Deadly Sin of Anger on Display

America has an anger problem. Besides the Texas and Ohio mass killings this past weekend, (my emphasis) there was another random shooting— in a city east of Santa Cruz in California.

The Mercury News (7/28/19) reports: “At least four people were dead, including a suspect, and 15 people injured after a gunman cut through a security fence and opened fire on a crowd Sunday evening near the end of the Gilroy Garlic Festival, sending panicked festival goers running for their lives.”

The gunman was reported to have opened fire on the crowd with an assault-style rifle. Witnesses heard someone shout, “Why are you doing this?” and the gunman replied, “Because I’m really angry.”

Before his death, the gunman posted on Instagram,“Read Might is Right by Ragnar Redbeard,” according to NBC News. That 1890 anti-Christian, racist screed is subtitled, “Or, Survival of the Fittest,” and it promotes Social Darwinism. After all, if humanity is just glorified apes, then why should we be surprised when someone acts like one?—with apologies to apes. Indeed, ideas have consequences.

According to police, officers on the scene shot and killed the suspect within one minute of the shooting.

We are becoming jaded as a society because of all these types of shootings. These angry people, usually men, kill a number of strangers and often themselves, as if that ends their problems. They will discover that their real problems have only just begun.

The left says it is all the guns’ fault, and they demand we turn the rest of the country into Chicago. There, strict gun control laws take away guns from the law-abiding citizens, while the criminals have all the guns. Four people killed one weekend night is commonplace in Chicago because of the strict gun control laws.

No, it all gets back to our loss of Judeo-Christian morality. We have forgotten God—that’s why these things have happened and continue to happen. I wrote a book about how this country suffers from what I call “American Amnesia.” We have forgotten the Lord who made us, who told us what is right and wrong—and murder is certainly wrong—who will one day hold us accountable.

Jesus said that it is not only wrong to murder people, but also even to hold anger in your heart. It is anger in the heart that bubbles over that can lead to these things.

The first man born of a woman was Cain, and he got so angry at his brother because God accepted the latter’s sacrifice, but not his—that he murdered Abel in cold blood.

Because of unchecked anger, there are potentially dangerous places in America…

•Public places, like malls, movie theatres, outdoor festivals,

•The workplace,

•Public school campuses,

•The highway (with the rising cases of road rage)

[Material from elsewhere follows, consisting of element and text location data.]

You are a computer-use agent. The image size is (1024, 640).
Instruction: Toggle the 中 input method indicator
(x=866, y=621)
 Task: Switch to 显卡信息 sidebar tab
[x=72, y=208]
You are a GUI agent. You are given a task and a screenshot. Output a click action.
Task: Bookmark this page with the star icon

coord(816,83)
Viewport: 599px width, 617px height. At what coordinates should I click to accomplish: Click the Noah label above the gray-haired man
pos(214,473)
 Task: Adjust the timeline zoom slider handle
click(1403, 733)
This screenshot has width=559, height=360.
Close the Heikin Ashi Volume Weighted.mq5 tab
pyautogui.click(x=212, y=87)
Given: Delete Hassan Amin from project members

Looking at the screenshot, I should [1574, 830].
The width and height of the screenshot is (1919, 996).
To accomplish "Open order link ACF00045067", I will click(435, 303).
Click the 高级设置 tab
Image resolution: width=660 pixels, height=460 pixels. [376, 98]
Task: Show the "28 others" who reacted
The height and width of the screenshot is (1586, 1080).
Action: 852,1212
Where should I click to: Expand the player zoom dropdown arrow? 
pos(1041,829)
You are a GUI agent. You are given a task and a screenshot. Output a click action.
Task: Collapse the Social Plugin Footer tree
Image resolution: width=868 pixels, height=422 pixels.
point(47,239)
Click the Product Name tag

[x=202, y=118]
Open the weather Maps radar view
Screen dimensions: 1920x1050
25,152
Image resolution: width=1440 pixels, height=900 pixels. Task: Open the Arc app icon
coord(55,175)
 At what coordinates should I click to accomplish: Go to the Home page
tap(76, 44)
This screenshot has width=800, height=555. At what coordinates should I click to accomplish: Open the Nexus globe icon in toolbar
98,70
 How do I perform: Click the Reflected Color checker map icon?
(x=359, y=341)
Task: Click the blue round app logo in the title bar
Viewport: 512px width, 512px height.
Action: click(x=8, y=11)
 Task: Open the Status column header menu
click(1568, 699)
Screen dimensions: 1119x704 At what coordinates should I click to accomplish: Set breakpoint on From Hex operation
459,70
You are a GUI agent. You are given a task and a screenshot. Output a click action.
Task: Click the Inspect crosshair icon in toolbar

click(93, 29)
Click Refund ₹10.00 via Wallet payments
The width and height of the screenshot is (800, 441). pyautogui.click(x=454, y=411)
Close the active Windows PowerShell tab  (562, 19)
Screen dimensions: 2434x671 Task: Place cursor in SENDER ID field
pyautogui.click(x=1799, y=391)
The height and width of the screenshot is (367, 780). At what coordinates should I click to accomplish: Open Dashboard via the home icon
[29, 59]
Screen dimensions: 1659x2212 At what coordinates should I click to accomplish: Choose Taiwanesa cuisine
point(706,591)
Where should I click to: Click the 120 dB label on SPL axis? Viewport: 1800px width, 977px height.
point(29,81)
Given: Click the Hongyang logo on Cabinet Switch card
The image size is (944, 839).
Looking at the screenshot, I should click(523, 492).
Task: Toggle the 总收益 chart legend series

It’s hard to believe that human life is becoming so cheap that sometimes a person would literally take the life of another human being because they cut them off in traffic.

There is wisdom through the ages on anger:

•Publicus Syrus said, “An angry man is angry with himself when he returns to reason.” 

•Ben Franklin said, “Whatever is begun in anger ends in shame.”  

•Will Rogers warned, “People who fly into a rage always make a bad landing.”  

Anger is even listed as one of the Seven Deadly Sins—a classic list of key sins which lay at the root of many other sins.

Anger is not always sin. The Bible has much advice about handling anger, but nowhere does it forbid us to get angry per se. Indeed, God made us in His image. In addition to being a God of love, He is a God of wrath. God is angry with the wicked every day. God’s anger is not petty, nor whimsically vindictive, but always in keeping with His eternal plan.

There is righteous anger. Anger over sin. Jesus showed that. He sometimes became angry—because of sin. For example, in the Gospels, He cleansed the temple because they had changed a place of worship into just a marketplace.

In His anger, He did not sin. However, the rest of us have a sin nature—which severely limits our ability to be righteously angry. We are more likely to import our own selfishness and own sense of entitlement in our anger.

Ironically, it was the violation of the commandment to do no murder, that salvation was made possible in the first place. Sinful men crucified Jesus Christ, the only perfect Person who ever lived, who was fully God and fully man, and who died on behalf of sinners so that those who believe in Him will experience forgiveness for their sins.

Alas, we need to control our anger. As Solomon noted, “A man who controls his temper is better than one who takes a city.”